PerMedCoE ( ) is the high-performance computing (HPC)/exascale centre of excellence (CoE) for personalised medicine in Europe. This CoE is working to provide an entry point to HPC/exascale methodology to translate omics analysis into actionable models of cellular functions. (“Omics” is an informal term covering the biological sciences that end in “omics”, such as genomics and proteomics.) The core software packages for these efforts are COBREXA.jl, CellNOpt, MaBoSS and PhysiCell. 

The KTH Royal Institute of Technology is one of the partners in the CoE, and PDC has been contributing to building PerMedCoE and the associated HPC research community, as well as mapping competencies needed by professionals in the personalised medicine field, designing target training materials, running use cases and optimising the performance and scalability of PerMedCoE workflows.

In particular, over the last few months, PDC has worked on the development of a competency hub in the field of computational personalised medicine (which is hosted by EBI-EMBL) and also on developing training materials and occasionally on filling in the gaps between the fields of personalised medicine and HPC, and finally on evaluating the scalability and performance of PerMedCoE workflows.
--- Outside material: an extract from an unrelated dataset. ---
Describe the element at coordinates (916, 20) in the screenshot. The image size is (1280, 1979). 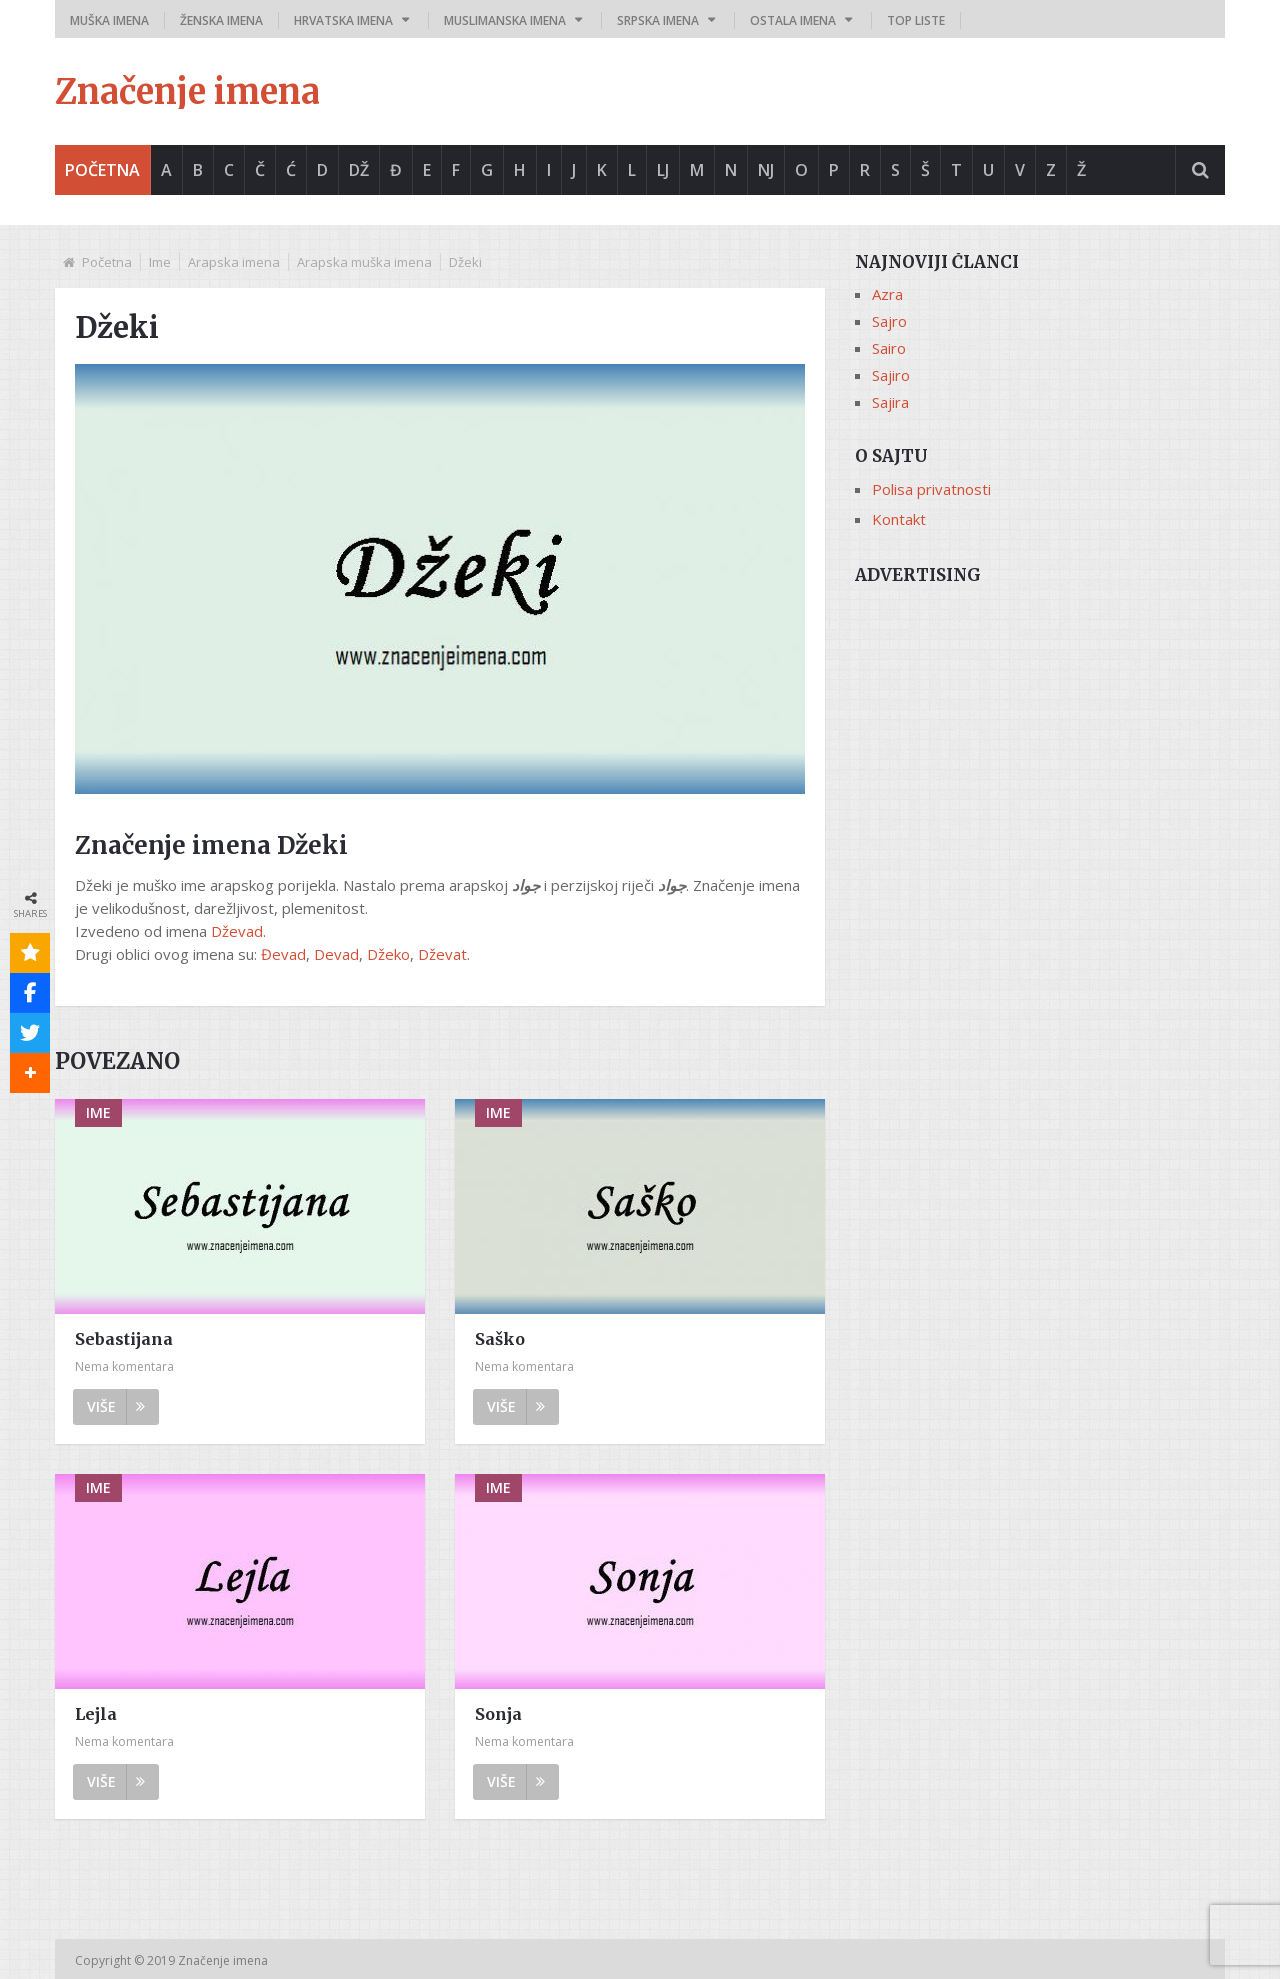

PerMedCoE Competency Hub main page

The competency hub ( ) is a hub where researchers can browse competencies, career profiles and training resources to advance their careers in the life sciences. PDC has identified and defined a series of competencies that professionals in the field of computational personalised medicine require for different career profiles and collected that information in the hub. Some examples are a postdoctoral fellowship in molecular dynamics simulations and a position as a senior researcher and software architect.
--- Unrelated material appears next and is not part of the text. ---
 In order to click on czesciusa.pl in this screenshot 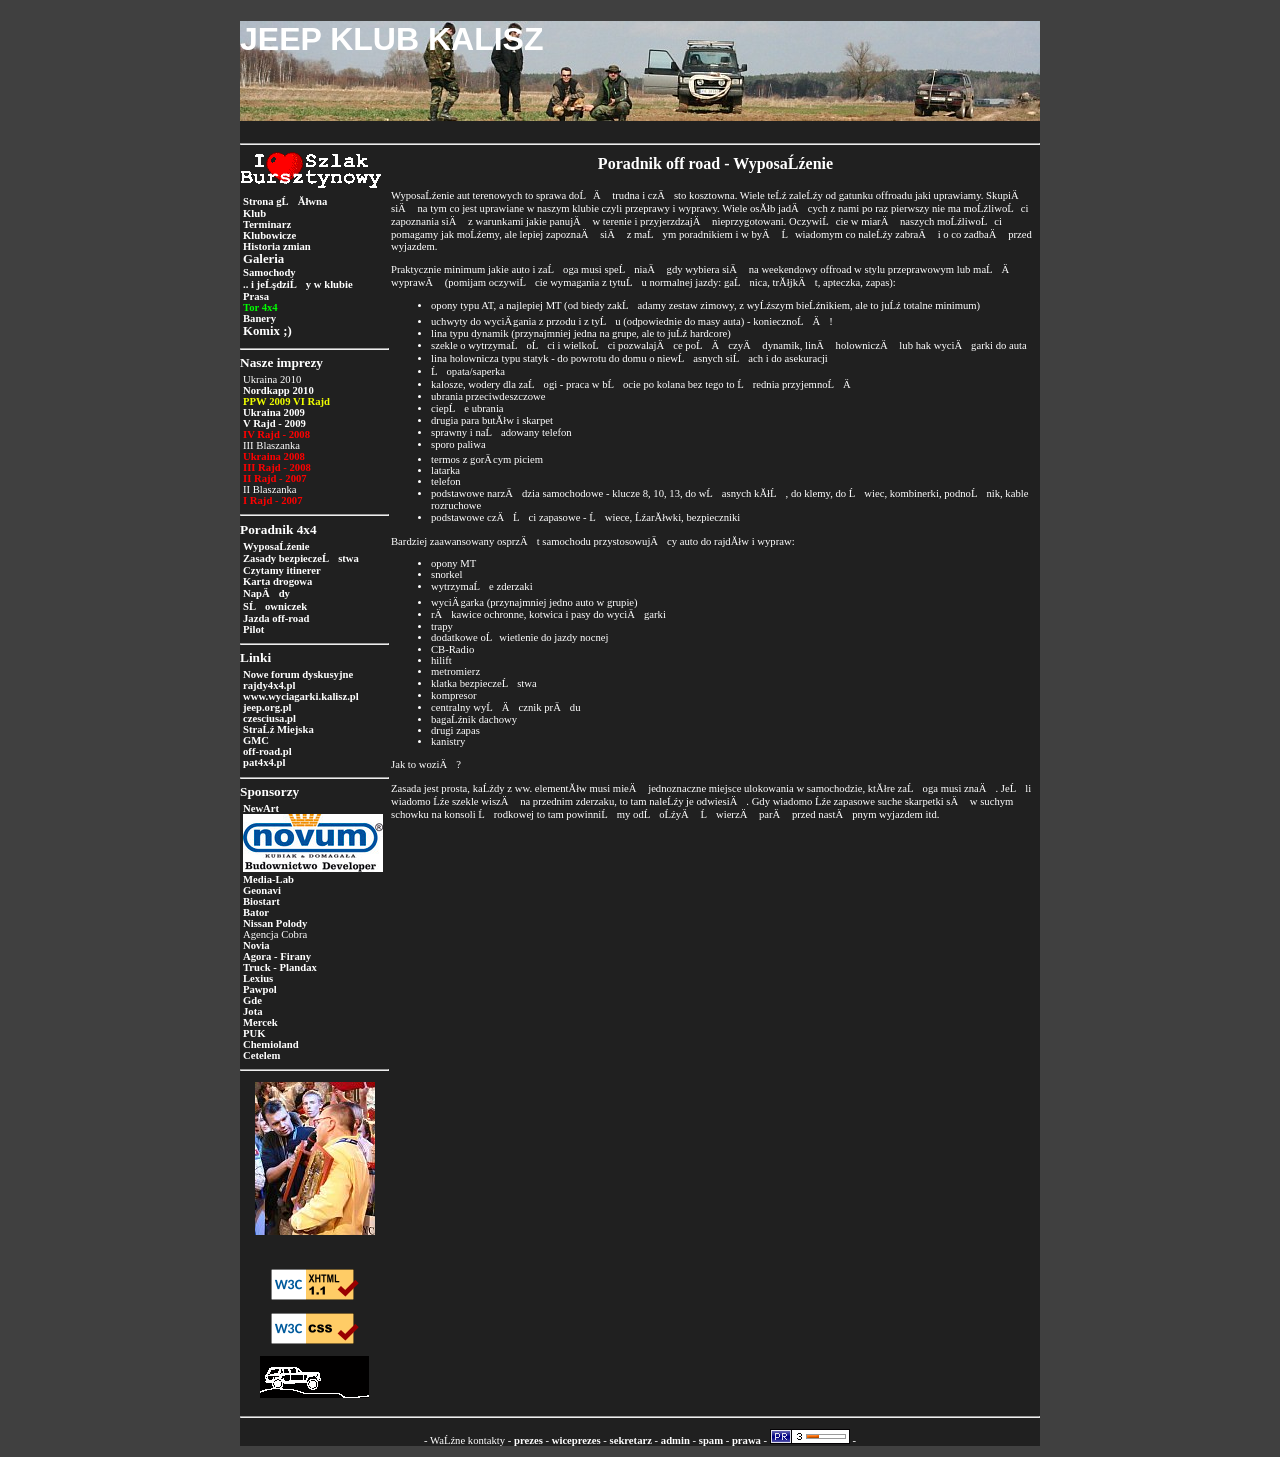, I will do `click(269, 718)`.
PerMedCoE Competency Hub page with examples of career profiles

Learning pathways are developed within the framework of the hub. The pathways are collections of training courses and materials to help researchers learn about specific topics. For example, PDC has just released a course on “Version control with Git” (see ). Through this pathway, researchers can learn about version control, which is the practice of tracking and managing changes to software code. The aim of the course is to give an indication of the level of complexity of the computational techniques and knowledge required to keep track of what a developer did and when, and also to demonstrate how to work collaboratively on a document or contribute actively to an open-source project.

“Version control with Git” learning pathway

Together with BioExcel, PDC co-organised the online “Introduction to HPC for Life Scientists” course hosted by Barcelona Supercomputing Center (BSC). There Szilárd Páll (PDC) and Berk Hess (KTH) gave a collection of inspiring lectures and exercises on “Mapping computation to HPC hardware and GPU accelerators and heterogeneous architectures” (see ). The workshop was a significant success, with remarks from the participant such as “The course has opened my eyes to the potential of HPC in my research field” and “Gaining hands-on experience with GROMACS and PhysiCell has given me the confidence to optimise my research projects for HPC environments”.
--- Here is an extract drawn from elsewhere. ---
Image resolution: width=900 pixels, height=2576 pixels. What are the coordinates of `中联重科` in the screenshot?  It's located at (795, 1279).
Finally, PDC is undertaking a performance and scalability analysis of different workflows for Personalised Medicine on the Dardel supercomputer system at PDC. These workflows are designed to solve different PerMed use cases ( ) which tackle real-life medical problems, such as multiscale modelling of the COVID-19 virus and drug synergies for cancer treatment. In particular, Xavier Aguilar (PDC) has been looking at the types of problems that workloads face when they run on a high number of cores, for example, communication problems across nodes, work imbalances, or memory contention issues within a node. In addition, Xavier is exploring the challenges of deploying multiscale workloads in an optimal manner on an HPC infrastructure such as Dardel, since these are not the common monolithic parallel HPC codes.